Records from a data source
▼

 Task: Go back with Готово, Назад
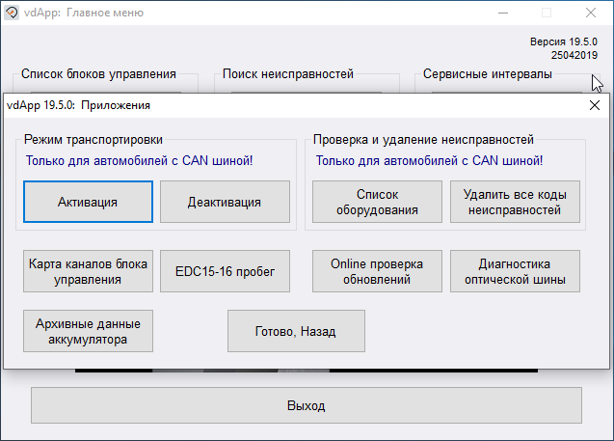[x=296, y=331]
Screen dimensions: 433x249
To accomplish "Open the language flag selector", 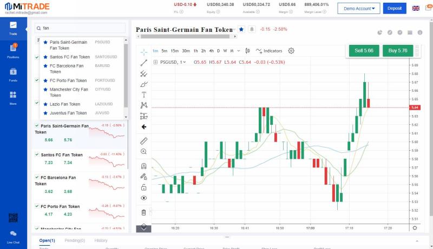I will [416, 9].
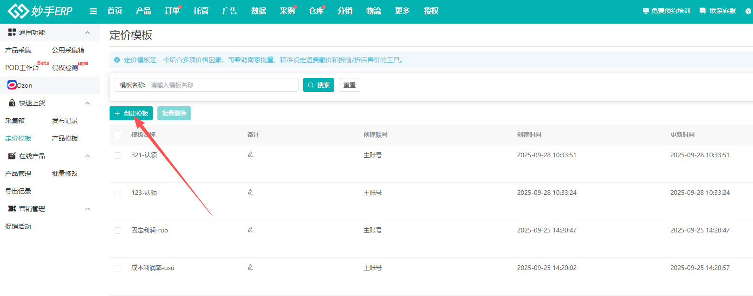Select the checkbox for 固定利润-rub row
753x296 pixels.
tap(118, 231)
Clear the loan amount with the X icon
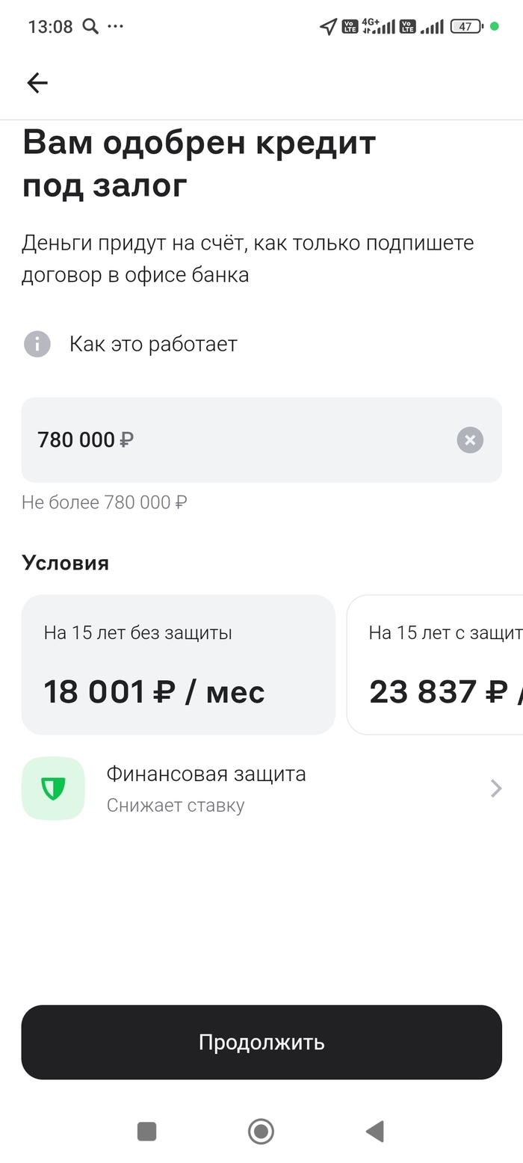The image size is (523, 1163). click(470, 440)
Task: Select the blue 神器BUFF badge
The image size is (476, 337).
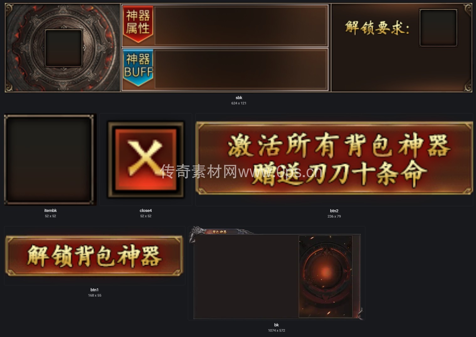Action: [138, 68]
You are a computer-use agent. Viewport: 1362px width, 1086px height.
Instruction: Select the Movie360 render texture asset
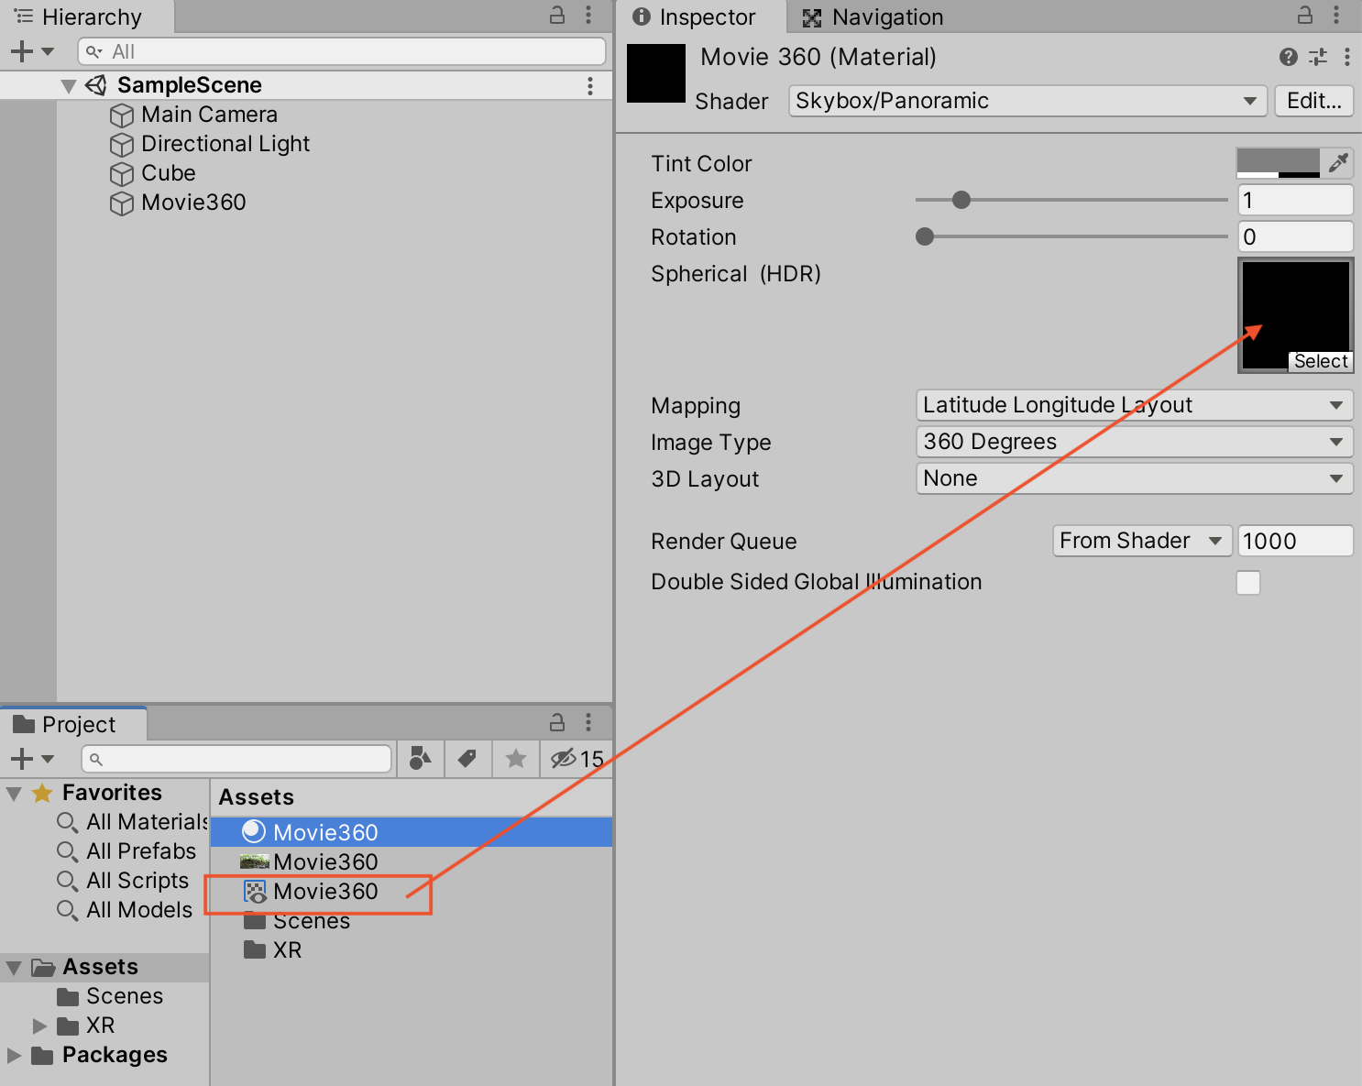[x=324, y=891]
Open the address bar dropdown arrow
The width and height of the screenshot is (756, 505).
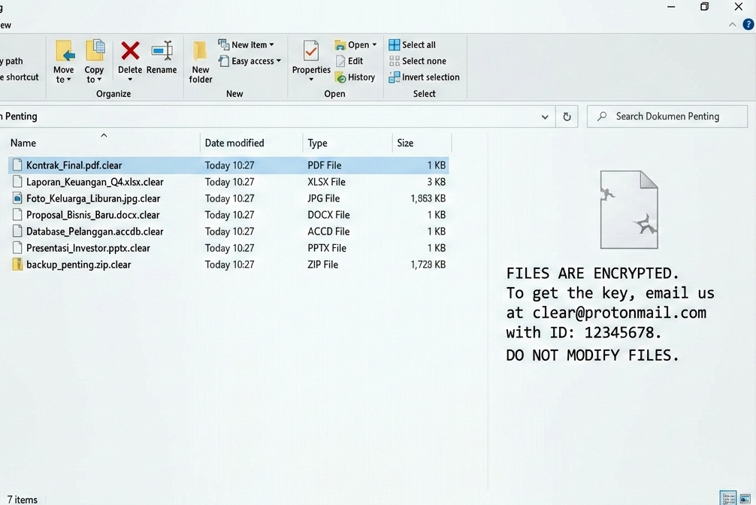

▲

Your output should consist solely of the lines from the line containing "Instruction: Select the" through the last line of the entries, verbatim, minus any pictures.

Instruction: Select the Movie360 render texture asset
[x=324, y=891]
Open the address bar dropdown arrow
The width and height of the screenshot is (756, 505).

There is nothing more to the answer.